== What the task asks ==
Retrieve each line that contains the word "height" from the entries below.

Saved data entries:
▽
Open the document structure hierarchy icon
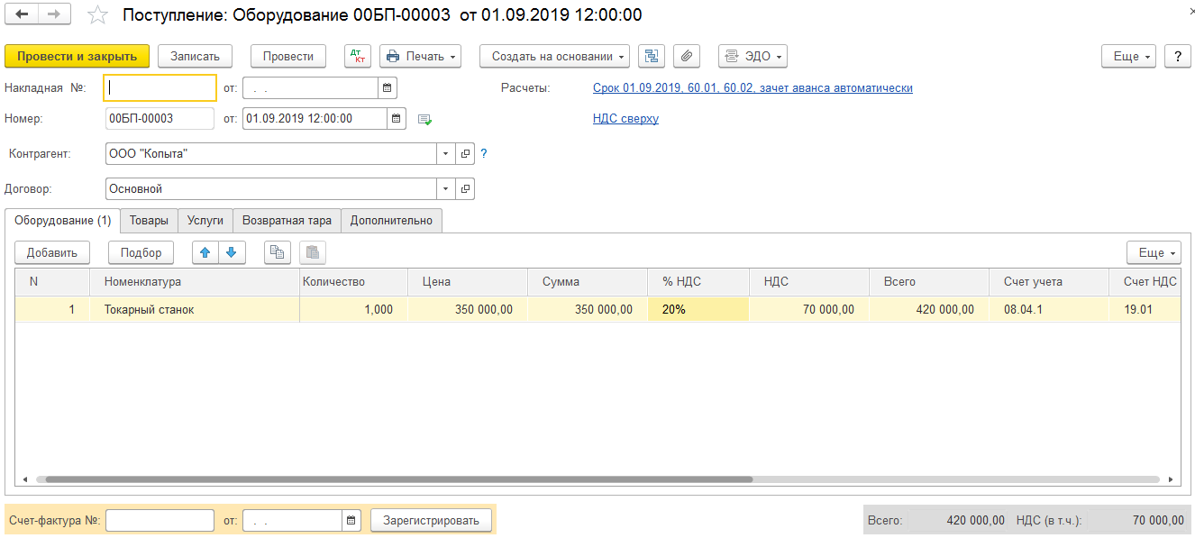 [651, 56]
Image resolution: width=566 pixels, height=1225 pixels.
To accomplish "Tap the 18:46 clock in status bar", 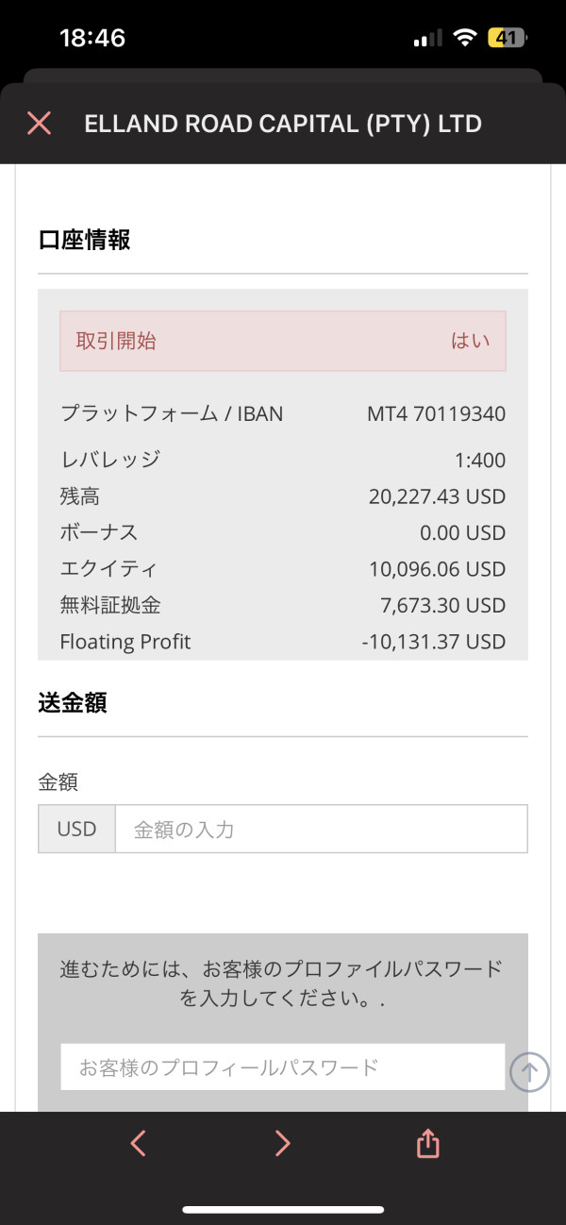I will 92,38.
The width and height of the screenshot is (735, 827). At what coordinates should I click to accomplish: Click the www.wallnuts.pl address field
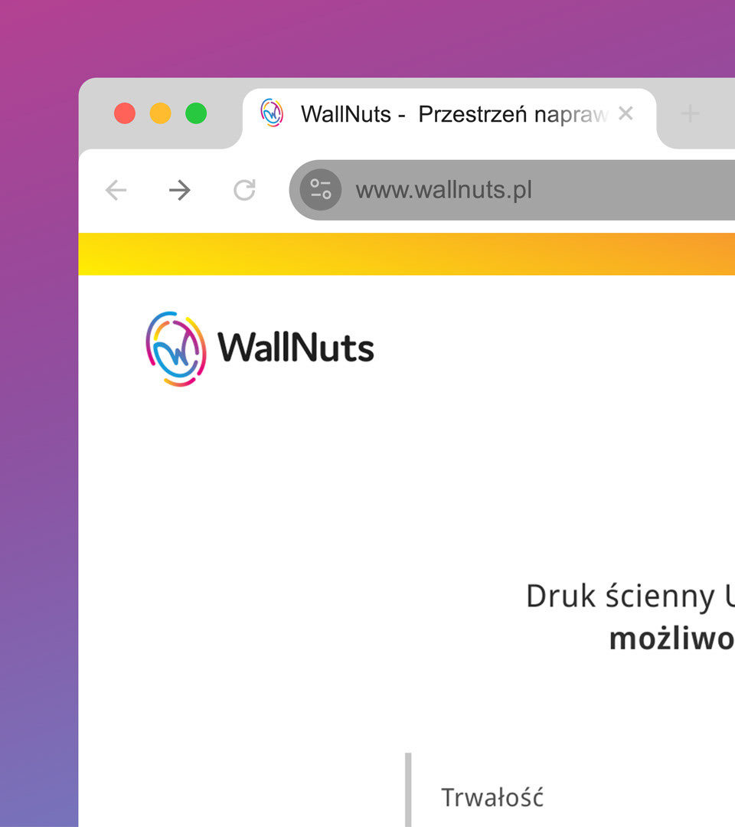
△
== Solution ==
Image resolution: width=566 pixels, height=1225 pixels.
The width and height of the screenshot is (735, 827). At what coordinates should I click to accomplish: Click the www.wallnuts.pl address field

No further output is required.